Dynamic Response of a Cracked Rotor With Some Comments on Crack Detection

By considering time-dependent terms as external excitation forces, the approximate dynamic response of a cracked horizontal rotor is analyzed theoretically and numerically. The solution is good for small cracks and small vibrations in the stable operating range. For each steady-state harmonic component, the forward and backward whirl amplitudes, the shape and orientation of the elliptic orbit, and the amplitude and phase of the response signals are analyzed, taking into account the effect of crack size, crack location, rotor speed, and unbalance. It is found that the crack causes backward whirl, the amplitude of which increases with the crack. For a cracked rotor, the response orbit for each harmonic component is an ellipse, the shape and orientation of which depend on the crack size.
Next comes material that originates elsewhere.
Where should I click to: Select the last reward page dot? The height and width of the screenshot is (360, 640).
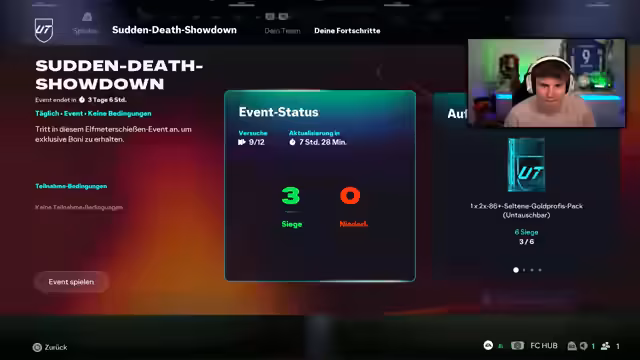tap(540, 270)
The influence of the crack on the synchronous response of the system can be regarded as an additional unbalance whereupon, depending on the speed and the crack location, the response amplitude differs from that of the uncracked rotor. The nonsynchronous response provides evidence of crack in the subcritical range, but is too small to be detected in the supercritical range. Possibilities for crack detection over the full-speed range include the additional average (the constant) response component, the backward whirl of the response, the ellipticity of the orbit, the angle between the major axis and the vertical axis, and the phase angle difference between vertical and horizontal vibration signals.